Thursday, December 20, 2007

Cheney's Office Eats Homework

A fire today broke out in Cheney's "ceremonial" office. One can only cringe at the thought of exactly what kind of ceremonies are performed in this pit of horrors. But horrific scenarios aside, no one will really be surprised that this divine accident destroyed a lot of nasty things hanging around waiting to be subpoenaed by Congress, or maybe some future war crimes tribunal. This administration, and Cheney in particular, has already demonstrated many times over that their brand of compassionate conservatism involves such Republican principles as water boarding, racial profiling, secret gulags, and lying about everything.

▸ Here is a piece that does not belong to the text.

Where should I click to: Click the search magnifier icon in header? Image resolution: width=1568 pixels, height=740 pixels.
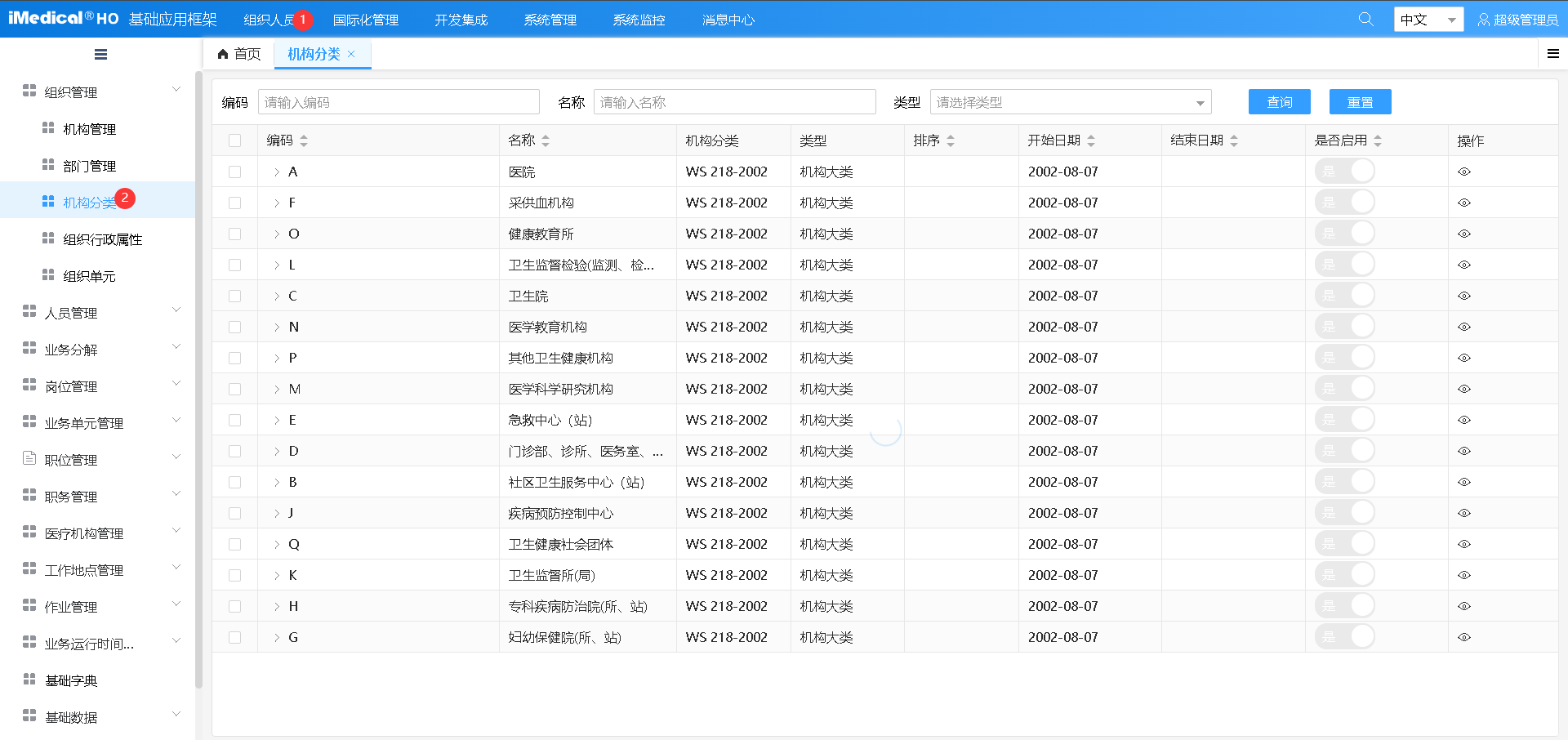[x=1365, y=19]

So why should anyone be surprised if it turns out that Cheney deliberately set his own office on fire in front of God and all his homo-fearing, fetus-embracing, warmongering witless minions. He's done far worse than that without having to suffer any consequences whatsoever. Who would stop him? Certainly not Congress. Certainly not the Prozac nation medicated to mind-numbing apathy. And certainly not the rest of the world because with Cheney in charge, they don't have to lift a finger to hasten America's decline as a superpower. Cheney and his neocon barbarians are doing it for them. And hey, look on the bright side. Now the American people can have a fire sale and use the proceeds to defray some of the huge debts that allows other countries to own us in everything but name.